Problem requirements:
Please put the entries from the line containing "Task: Open the qubic strategy chart" through the line containing "tap(243, 19)" into a JSON list of strings, one string per line, skipping any blank lines. Include both of those lines and nothing outside that stretch.

(Target position records)
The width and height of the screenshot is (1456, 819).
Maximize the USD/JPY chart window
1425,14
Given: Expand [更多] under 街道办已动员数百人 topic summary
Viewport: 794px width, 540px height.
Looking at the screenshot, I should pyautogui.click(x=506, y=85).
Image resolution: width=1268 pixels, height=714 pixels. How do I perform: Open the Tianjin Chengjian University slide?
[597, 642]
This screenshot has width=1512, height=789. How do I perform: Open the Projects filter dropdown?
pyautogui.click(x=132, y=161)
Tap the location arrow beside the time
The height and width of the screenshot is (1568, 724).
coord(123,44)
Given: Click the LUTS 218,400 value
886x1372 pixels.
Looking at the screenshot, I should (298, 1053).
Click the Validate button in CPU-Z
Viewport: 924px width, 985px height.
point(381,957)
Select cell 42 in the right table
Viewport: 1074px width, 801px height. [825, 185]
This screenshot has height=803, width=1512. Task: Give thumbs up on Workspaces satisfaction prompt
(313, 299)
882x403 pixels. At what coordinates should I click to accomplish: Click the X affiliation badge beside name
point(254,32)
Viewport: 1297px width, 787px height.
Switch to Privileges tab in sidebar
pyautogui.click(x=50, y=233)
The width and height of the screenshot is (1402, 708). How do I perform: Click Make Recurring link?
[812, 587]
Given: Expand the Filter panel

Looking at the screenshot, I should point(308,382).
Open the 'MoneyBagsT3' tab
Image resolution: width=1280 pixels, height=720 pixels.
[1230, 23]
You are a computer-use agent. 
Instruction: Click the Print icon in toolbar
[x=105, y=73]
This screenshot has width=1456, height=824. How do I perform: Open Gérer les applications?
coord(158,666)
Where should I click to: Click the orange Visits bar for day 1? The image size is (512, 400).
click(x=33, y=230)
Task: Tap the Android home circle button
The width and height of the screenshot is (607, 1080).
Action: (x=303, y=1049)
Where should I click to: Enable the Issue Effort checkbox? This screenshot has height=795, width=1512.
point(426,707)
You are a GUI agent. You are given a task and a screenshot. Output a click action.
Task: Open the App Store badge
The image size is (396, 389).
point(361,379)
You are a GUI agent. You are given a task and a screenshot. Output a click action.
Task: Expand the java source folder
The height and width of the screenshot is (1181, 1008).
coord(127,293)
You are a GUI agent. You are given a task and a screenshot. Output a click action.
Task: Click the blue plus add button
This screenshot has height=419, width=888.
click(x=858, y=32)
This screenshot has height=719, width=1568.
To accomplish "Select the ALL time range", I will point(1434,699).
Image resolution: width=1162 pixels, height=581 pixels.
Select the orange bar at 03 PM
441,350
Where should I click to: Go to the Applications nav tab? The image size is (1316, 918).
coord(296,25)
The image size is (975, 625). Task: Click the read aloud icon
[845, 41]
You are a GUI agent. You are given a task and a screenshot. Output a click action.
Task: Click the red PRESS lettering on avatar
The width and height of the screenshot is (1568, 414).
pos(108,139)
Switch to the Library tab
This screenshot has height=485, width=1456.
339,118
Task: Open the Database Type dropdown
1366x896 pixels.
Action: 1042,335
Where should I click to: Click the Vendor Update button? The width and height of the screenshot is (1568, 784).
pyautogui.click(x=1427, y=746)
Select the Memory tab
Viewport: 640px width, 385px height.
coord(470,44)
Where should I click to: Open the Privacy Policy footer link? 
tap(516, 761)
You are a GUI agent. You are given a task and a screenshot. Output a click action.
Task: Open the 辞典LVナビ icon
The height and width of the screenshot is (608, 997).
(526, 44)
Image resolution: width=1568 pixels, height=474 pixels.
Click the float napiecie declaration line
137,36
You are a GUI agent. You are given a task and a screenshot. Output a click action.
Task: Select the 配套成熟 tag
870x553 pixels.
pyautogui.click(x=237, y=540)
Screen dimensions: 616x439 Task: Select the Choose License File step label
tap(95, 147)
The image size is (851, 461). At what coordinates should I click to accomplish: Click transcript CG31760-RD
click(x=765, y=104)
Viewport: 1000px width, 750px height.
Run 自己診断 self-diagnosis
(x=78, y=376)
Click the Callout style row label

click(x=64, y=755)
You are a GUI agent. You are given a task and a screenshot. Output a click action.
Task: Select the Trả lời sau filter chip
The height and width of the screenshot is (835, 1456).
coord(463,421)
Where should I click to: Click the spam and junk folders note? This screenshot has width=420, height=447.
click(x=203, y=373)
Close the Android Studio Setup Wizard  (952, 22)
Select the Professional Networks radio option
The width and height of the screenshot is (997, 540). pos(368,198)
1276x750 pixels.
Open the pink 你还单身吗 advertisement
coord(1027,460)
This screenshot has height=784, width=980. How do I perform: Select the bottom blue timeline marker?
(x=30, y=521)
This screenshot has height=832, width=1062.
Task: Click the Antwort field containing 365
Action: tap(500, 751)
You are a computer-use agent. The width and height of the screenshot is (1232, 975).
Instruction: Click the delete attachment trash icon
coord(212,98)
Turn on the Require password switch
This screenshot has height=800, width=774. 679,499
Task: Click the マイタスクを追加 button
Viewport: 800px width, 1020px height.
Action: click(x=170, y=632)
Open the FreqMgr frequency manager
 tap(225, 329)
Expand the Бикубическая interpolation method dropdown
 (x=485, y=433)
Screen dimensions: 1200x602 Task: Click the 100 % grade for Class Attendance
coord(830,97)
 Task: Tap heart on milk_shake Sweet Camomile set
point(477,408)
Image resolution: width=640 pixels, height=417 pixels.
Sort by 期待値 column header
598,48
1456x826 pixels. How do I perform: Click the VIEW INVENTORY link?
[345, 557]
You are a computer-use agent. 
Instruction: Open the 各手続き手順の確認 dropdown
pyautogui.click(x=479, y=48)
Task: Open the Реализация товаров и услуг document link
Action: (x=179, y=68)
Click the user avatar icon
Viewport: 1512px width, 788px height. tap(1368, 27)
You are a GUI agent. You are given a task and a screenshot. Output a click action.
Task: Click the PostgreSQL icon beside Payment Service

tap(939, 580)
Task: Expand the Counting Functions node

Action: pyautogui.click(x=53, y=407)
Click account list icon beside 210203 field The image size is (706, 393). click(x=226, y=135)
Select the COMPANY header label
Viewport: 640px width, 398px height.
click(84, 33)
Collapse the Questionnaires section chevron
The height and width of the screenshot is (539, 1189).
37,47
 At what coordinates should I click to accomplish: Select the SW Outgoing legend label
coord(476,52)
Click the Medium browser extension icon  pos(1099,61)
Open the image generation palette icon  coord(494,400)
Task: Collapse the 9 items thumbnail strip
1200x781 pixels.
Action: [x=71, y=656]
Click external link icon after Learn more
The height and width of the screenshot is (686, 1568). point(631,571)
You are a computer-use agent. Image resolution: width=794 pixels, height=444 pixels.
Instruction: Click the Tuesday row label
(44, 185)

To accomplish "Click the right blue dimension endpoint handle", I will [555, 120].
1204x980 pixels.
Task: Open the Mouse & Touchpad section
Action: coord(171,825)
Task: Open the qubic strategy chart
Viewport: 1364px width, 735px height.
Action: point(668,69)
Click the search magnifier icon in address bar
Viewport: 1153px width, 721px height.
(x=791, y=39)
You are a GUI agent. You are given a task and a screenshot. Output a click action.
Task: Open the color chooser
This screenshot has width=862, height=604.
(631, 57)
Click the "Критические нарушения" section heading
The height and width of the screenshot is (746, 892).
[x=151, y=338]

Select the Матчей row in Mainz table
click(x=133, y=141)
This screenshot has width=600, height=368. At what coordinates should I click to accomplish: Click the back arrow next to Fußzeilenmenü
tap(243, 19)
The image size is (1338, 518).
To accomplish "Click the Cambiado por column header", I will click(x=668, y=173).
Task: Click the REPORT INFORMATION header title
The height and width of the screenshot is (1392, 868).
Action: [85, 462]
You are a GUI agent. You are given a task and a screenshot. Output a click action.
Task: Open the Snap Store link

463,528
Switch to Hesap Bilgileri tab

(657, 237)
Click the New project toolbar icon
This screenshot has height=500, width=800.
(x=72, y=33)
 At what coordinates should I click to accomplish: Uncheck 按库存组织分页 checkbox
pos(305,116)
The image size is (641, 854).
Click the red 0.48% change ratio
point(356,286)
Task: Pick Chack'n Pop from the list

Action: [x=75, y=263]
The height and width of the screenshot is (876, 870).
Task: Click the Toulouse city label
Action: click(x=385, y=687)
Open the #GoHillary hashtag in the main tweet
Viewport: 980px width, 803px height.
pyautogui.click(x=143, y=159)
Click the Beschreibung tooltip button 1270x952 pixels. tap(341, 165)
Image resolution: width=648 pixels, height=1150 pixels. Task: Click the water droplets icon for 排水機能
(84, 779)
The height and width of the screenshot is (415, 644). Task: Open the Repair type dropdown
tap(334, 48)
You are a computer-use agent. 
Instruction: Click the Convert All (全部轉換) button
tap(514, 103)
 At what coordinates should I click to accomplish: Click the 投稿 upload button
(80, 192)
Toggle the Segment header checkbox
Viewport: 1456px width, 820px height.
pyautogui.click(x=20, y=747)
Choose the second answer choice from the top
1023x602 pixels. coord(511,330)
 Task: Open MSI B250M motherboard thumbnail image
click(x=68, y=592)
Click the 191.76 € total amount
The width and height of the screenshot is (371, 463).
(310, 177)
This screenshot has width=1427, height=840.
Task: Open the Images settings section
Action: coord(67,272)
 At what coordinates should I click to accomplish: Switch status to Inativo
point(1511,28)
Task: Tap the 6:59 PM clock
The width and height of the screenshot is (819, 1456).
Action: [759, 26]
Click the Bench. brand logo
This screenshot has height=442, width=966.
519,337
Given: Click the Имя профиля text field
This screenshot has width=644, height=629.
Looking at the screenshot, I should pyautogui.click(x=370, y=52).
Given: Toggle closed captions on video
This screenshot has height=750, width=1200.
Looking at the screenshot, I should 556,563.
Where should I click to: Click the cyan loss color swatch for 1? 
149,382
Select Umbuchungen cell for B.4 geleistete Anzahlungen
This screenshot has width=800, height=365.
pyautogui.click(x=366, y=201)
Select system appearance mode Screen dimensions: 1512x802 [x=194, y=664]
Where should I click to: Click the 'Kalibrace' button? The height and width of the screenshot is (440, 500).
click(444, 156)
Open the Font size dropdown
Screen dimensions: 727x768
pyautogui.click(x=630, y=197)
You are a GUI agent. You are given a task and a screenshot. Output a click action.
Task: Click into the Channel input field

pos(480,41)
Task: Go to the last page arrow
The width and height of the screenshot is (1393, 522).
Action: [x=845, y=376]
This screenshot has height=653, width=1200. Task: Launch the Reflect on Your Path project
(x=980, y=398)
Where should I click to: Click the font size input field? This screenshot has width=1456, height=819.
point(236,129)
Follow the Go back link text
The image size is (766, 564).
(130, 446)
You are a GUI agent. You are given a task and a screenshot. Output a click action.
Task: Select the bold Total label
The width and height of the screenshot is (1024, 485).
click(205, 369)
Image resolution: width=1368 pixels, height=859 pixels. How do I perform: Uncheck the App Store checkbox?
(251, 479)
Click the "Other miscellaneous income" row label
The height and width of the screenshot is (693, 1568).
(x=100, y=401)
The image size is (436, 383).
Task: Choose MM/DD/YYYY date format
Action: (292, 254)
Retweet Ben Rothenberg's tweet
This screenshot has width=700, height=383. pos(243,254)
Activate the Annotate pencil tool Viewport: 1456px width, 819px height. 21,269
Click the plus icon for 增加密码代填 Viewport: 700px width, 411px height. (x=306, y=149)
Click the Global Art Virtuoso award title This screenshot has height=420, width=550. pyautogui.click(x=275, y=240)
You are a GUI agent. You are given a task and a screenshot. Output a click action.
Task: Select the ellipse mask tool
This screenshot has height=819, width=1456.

The output:
[
  "Task: Open the qubic strategy chart",
  "Viewport: 1364px width, 735px height.",
  "Action: point(668,69)",
  "Click the search magnifier icon in address bar",
  "Viewport: 1153px width, 721px height.",
  "(x=791, y=39)",
  "You are a GUI agent. You are given a task and a screenshot. Output a click action.",
  "Task: Open the color chooser",
  "This screenshot has width=862, height=604.",
  "(631, 57)",
  "Click the \"Критические нарушения\" section heading",
  "The height and width of the screenshot is (746, 892).",
  "[x=151, y=338]",
  "Select the Матчей row in Mainz table",
  "click(x=133, y=141)",
  "This screenshot has width=600, height=368. At what coordinates should I click to accomplish: Click the back arrow next to Fußzeilenmenü",
  "tap(243, 19)"
]